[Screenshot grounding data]
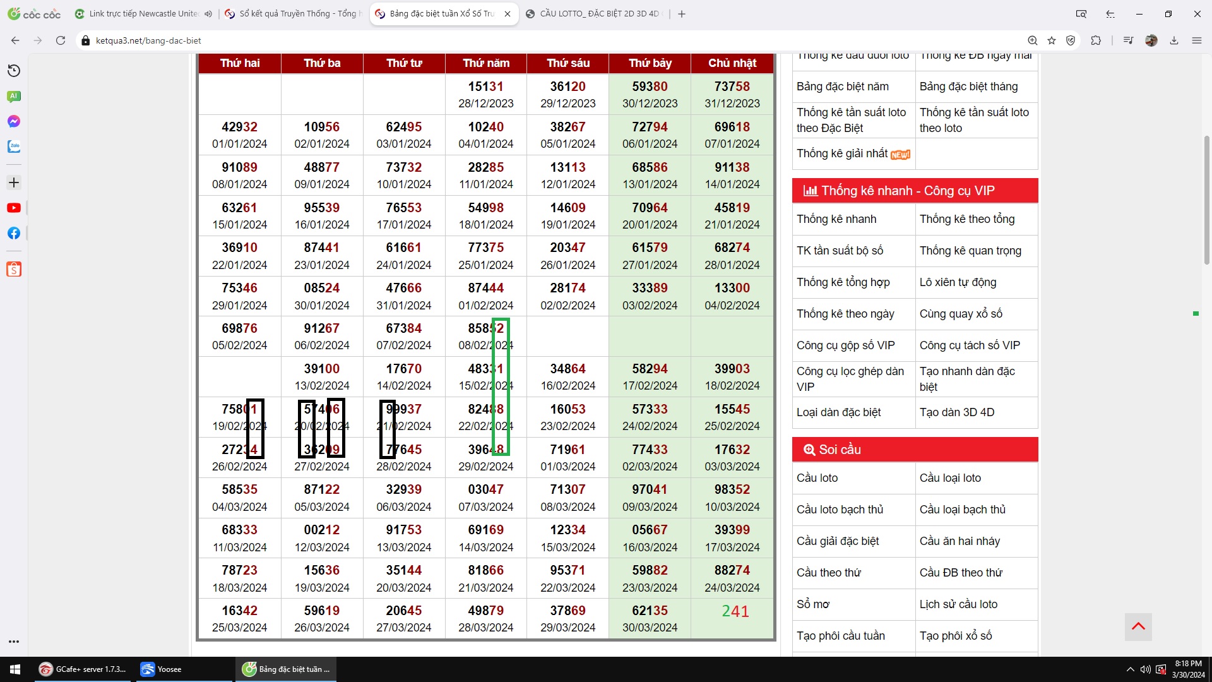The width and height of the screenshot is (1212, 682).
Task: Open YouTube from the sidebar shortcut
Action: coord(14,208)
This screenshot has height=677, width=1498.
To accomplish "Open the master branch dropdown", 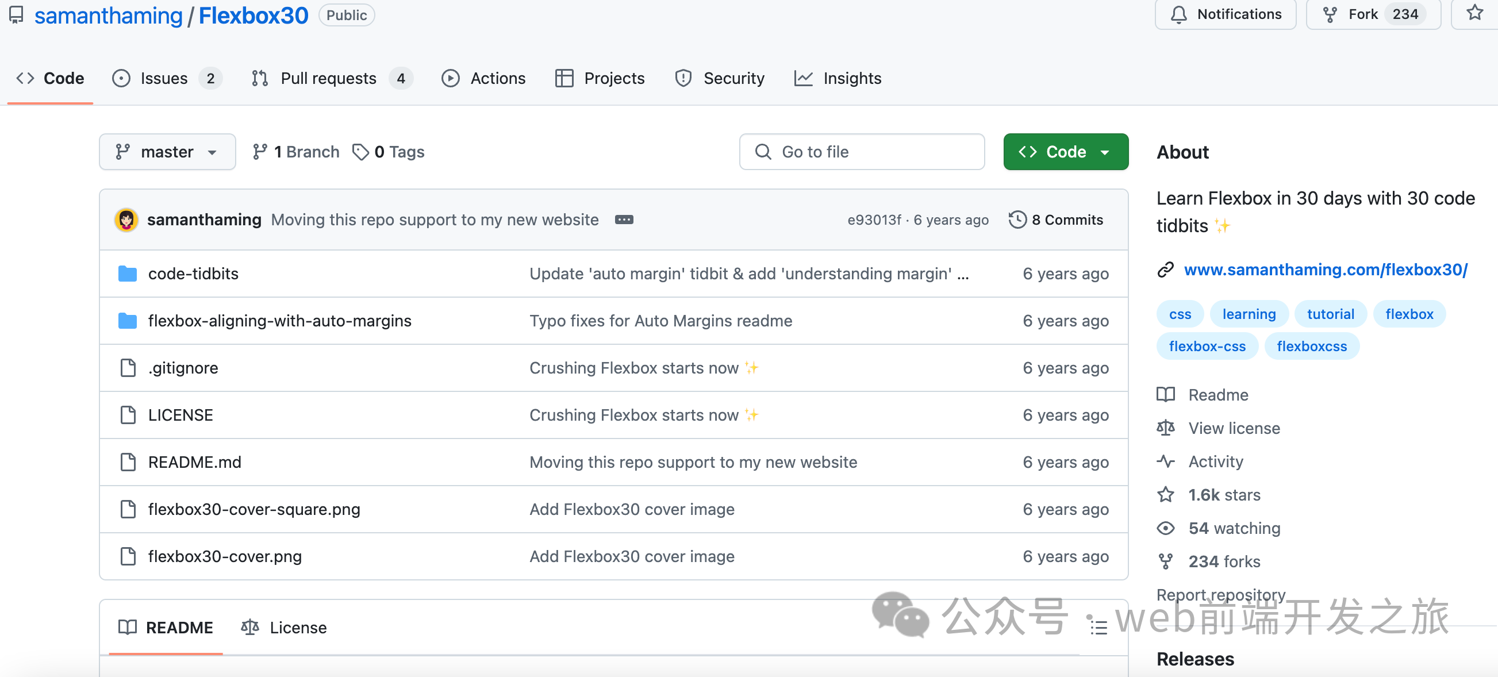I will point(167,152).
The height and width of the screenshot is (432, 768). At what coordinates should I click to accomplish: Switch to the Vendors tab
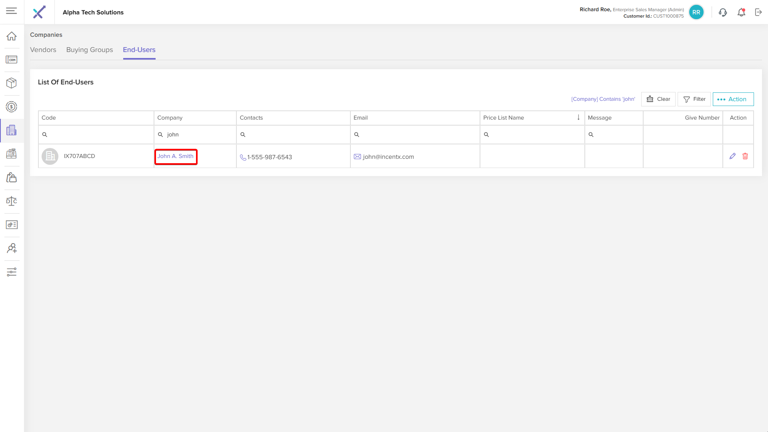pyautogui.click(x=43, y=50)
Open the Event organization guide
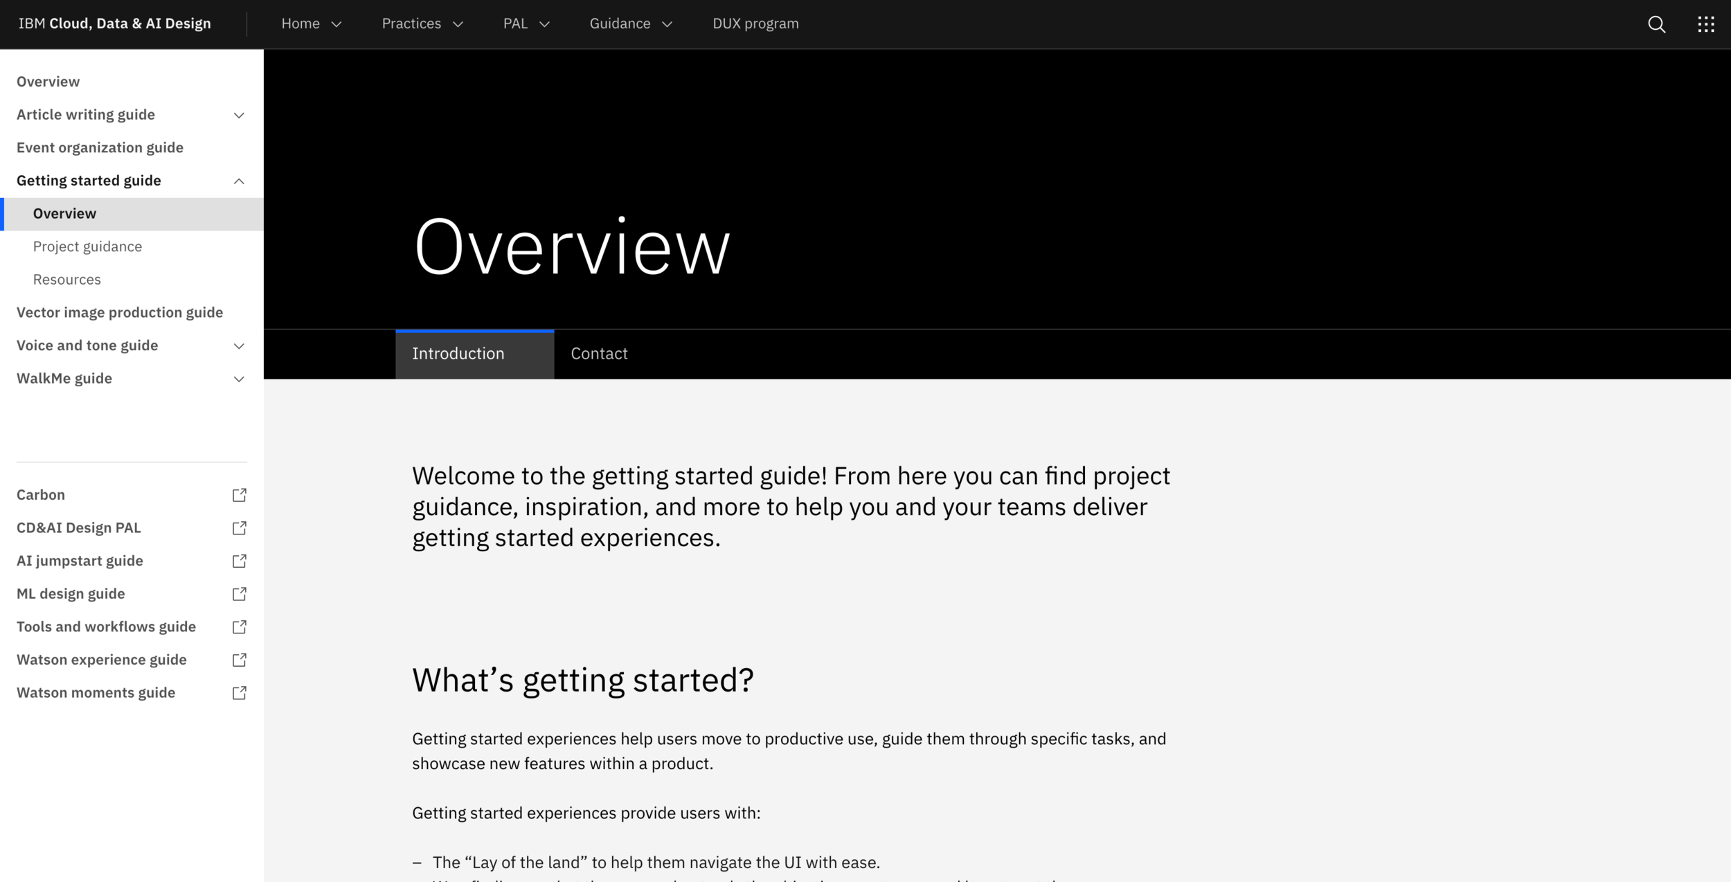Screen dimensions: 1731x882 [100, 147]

| What is needed |
Transcribe exactly, and only, the lines from the one containing "The height and" through the last line of the records above, both included; leave out the pictures.

| Finished exercise |
The height and width of the screenshot is (432, 768). At what coordinates should I click to accomplish: Switch to the Vendors tab
pyautogui.click(x=43, y=50)
Open the Event organization guide
Screen dimensions: 1731x882 [100, 147]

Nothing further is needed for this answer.